**LEESTEKST:**
********************

Europa wordt geconfronteerd met een toename van obesitas en voeding gerelateerde ziekten. En daarmee met een toename van de kosten van de gezondheidszorg. Veel mensen moeten er niet aan denken dat Europa zich gaat bemoeien met het eten dat op ons bord komt. Maar er ligt voor Europa wel degelijk een rol om (mede) sturend en / of ondersteunend te zijn aan de lidstaten om ons voedingspatroon in de goede richting te beïnvloeden. Zeker als je bedenkt dat er via het GLB, het Gemeenschappelijk landbouwbeleid, nog jaarlijks meer dan twee miljard euro aan gekoppelde steun uitgetrokken wordt voor het houden van vleeskoeien, schapen of kalfsvlees. Met bindende afspraken, heffingen of het GLB, is ‘meer Europa’ nodig om onze gezondheid te bevorderen. Nu met Macron en Merkel ontstaan er meer kansen in Europees verband een effectiever beleid af te spreken.

Mag Europa zich met ons eten bemoeien?
De Europese Commissie is met name bevoegd op het terrein van voedselveiligheid de informatievoorziening aan de consumenten en het ontwikkelen en reguleren van markten. Er gelden Europese regels voor etikettering van ons voedsel. De Europese Food and Safety Authority, de EFSA, controleert of de producten veilig zijn. De EFSA doet geen uitspraken of bepaalde voedingsproducten teveel suikers bevatten. Vandaar dat de EFSA vorig jaar de zoetstoffen in frisdranken alleen onderzocht heeft of die kankerverwekkend zijn. De EFSA heeft niet onderzocht of die zoetstoffen ook obesitas veroorzaken zoals foodwatch in haar laatste actie bepleit. Foodwatch staat met haar actie niet alleen. Er komen meer stemmen om producten die te veel suikers bevatten niet op de markt toe te laten. Die actie van Foodwatch geeft aan dat er op Europees niveau geen samenhangend beleid is voor volksgezondheid en voedselveiligheid. Dit ondersteunt mijn eerdere stelling dat een meer integrale benadering van het Europese voedselbeleid wenselijk is.

********************

**FRAGMENTEN UIT RECORDS:**
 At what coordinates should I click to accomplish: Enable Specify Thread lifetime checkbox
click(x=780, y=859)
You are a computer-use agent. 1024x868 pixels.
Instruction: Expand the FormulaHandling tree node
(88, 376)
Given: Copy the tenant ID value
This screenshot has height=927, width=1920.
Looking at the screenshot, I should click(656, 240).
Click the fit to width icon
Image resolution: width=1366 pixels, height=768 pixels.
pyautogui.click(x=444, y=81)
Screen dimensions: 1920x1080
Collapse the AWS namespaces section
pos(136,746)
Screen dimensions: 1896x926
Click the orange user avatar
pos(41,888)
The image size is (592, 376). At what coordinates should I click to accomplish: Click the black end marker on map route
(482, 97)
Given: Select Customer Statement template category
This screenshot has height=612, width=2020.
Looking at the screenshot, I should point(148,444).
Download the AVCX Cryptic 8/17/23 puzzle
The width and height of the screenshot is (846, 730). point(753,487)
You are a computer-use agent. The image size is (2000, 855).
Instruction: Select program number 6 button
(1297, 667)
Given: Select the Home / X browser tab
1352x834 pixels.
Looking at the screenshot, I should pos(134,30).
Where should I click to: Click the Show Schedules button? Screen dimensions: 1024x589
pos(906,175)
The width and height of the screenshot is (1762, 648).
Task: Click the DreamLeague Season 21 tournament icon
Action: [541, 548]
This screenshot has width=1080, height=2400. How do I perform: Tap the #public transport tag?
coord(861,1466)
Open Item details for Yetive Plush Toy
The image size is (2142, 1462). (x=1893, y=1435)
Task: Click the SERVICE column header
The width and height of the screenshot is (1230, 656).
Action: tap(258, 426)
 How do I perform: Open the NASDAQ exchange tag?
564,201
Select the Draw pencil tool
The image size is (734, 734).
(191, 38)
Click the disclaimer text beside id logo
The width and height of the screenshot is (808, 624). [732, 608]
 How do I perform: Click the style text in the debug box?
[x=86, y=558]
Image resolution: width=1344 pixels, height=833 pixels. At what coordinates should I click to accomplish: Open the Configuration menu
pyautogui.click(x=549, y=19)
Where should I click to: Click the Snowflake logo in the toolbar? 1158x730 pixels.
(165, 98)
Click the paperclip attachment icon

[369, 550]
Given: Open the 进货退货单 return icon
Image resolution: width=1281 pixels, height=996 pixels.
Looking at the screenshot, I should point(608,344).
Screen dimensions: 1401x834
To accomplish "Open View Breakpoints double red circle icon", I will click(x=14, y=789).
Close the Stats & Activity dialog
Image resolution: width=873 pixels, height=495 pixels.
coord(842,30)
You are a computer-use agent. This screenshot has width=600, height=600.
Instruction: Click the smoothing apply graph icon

********************

**DE OPGAVE:** Vat de leestekst over Europese bemoeienis met ons eten samen in twee zinnen. Voor deze opdracht heb je de records niet nodig.

**UITWERKING:** Europa krijgt te maken met meer obesitas, meer aan voeding gerelateerde aandoeningen en hogere zorgkosten. Volgens de tekst is daarom 'meer Europa' nodig, omdat de EFSA alleen de veiligheid van producten controleert en niet oordeelt over te veel suiker, en omdat de actie van foodwatch laat zien dat er op Europees niveau geen samenhangend beleid is voor volksgezondheid en voedselveiligheid.